Prediction: Toasty trend for 2/3 of U.S.
A pattern in the Atlantic Ocean greatly influences the severity of winters.
SCRIPPS HOWARD
Government climate forecasters offered a little good news Wednesday amid warnings that home heating bills will soar this winter: Expect higher-than-normal temperatures for the western two-thirds of the continental United States from December through February.
The forecast for the Eastern Seaboard is less toasty, however, with the odds equal for warmer, colder or normal winter thermometer readings.
With no El Nino or La Nina pattern in the Pacific, the outlook for rain or snow across the nation is less certain, with no particular trend for it to be drier or wetter over most of the country.
The exceptions are across the Southern tier of states, where the outlook calls for drier-than-normal conditions in much of New Mexico and Arizona and wetter-than-normal conditions across most of Arkansas, Louisiana, Oklahoma and northeastern Texas.

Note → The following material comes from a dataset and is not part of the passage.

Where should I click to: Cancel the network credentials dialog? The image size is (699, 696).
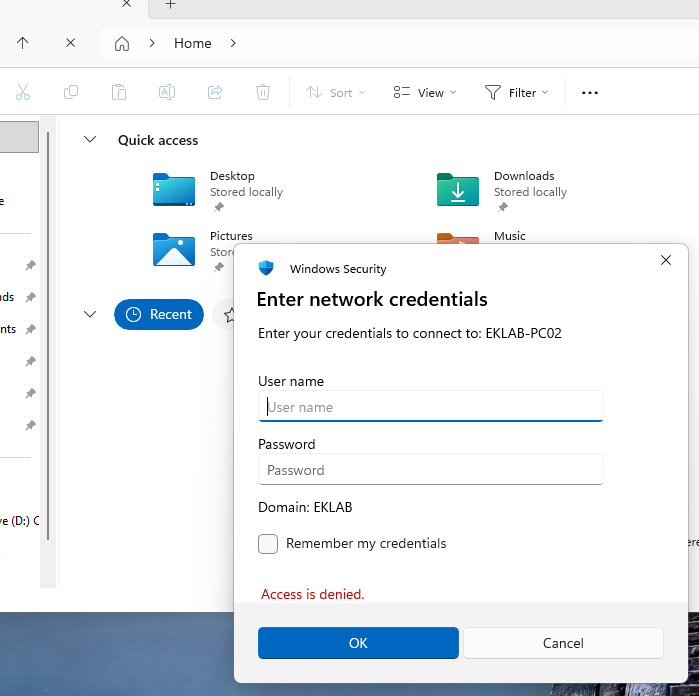pyautogui.click(x=563, y=643)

Although the trend is for higher-than-normal average temperatures from the Mississippi and Tennessee valleys and to the west, forecasters noted that there will still be bouts of winter weather, even extreme winter weather, across much of the country.
The Department of Energy, anticipating a normal winter, warned Tuesday that winter heating bills would be 30 percent to 50 percent higher for most families across the country, with the sharpest increases expected for natural gas. However, supplies disrupted by Hurricanes Katrina and Rita are expected to recover by midwinter.
The dominant winter-weather maker is expected to be a climate feature called the North Atlantic Oscillation, which largely guides the position of the jet stream as it moves across the continent.
When the NAO is in a positive phase, the jet stream tends to shift north and keeps Arctic cold bottled up in Canada; during the negative phase, the jet stream dips south of its usual position and sets up the Ohio Valley, the Mid-Atlantic and the Northeast for deep-freeze conditions, big snowstorms and Nor'easters along the coast.
Researchers expect the pattern to flip back and forth a number of times each winter, but so far have been unable to predict when it will change more than a week or two in advance.
While the National Oceanic and Atmospheric Administration uses a set of computer models to generate seasonal forecasts, meteorologists at the private forecasting firm AccuWeather.com in State College, Pa., came to much the same conclusion about the winter in a long-range forecast based on the factors that have created a "hyper-hurricane" season this year.
The private firm's forecast calls for above-normal snowfall in New England and the mountains of the Pacific Northwest, with the center of the country seeing about half the normal amount of snow. It anticipates that temperatures will be as much as 3.5 degrees lower than normal in the Northeast, and up to 4 degrees higher than normal over much of the West.